(Work to complete) Using the data below, work out how many of its lines contain "Orologio", and give that number with nothing added.

[Saved data entries]
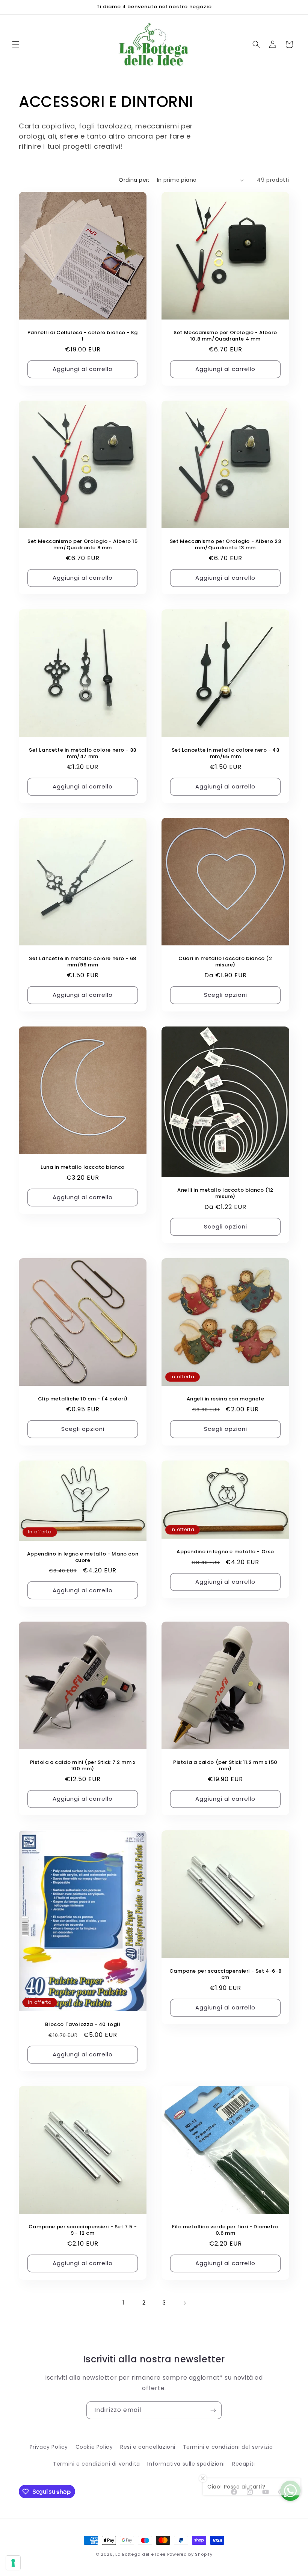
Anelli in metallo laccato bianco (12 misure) (225, 1193)
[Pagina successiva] (184, 2303)
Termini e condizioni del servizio (228, 2447)
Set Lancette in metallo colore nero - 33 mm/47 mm (82, 753)
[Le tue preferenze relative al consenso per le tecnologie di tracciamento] (13, 2563)
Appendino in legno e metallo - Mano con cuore (82, 1557)
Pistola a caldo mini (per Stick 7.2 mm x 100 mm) (83, 1765)
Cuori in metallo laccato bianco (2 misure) (225, 962)
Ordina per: (134, 180)
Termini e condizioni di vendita (96, 2463)
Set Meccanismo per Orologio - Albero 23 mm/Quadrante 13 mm (225, 544)
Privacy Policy (49, 2447)
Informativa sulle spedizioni (186, 2463)
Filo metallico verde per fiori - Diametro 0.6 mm (225, 2230)
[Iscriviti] (213, 2410)
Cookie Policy (94, 2447)
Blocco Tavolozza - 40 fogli (82, 2024)
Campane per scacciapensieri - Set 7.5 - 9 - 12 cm (83, 2230)
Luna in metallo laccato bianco (83, 1167)
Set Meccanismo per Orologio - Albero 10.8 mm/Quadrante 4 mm (225, 336)
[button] (16, 44)
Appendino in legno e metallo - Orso (225, 1552)
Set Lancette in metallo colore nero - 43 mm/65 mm (225, 753)
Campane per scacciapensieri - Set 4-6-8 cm (225, 1974)
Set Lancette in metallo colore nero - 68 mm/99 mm (82, 962)
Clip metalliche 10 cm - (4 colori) (82, 1399)
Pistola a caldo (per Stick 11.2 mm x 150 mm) (225, 1765)
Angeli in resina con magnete (225, 1399)
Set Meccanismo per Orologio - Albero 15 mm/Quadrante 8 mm (82, 544)
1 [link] (123, 2302)
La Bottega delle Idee (140, 2554)
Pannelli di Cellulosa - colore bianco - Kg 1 (82, 336)
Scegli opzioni (225, 995)
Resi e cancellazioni (147, 2447)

(Exercise output) 3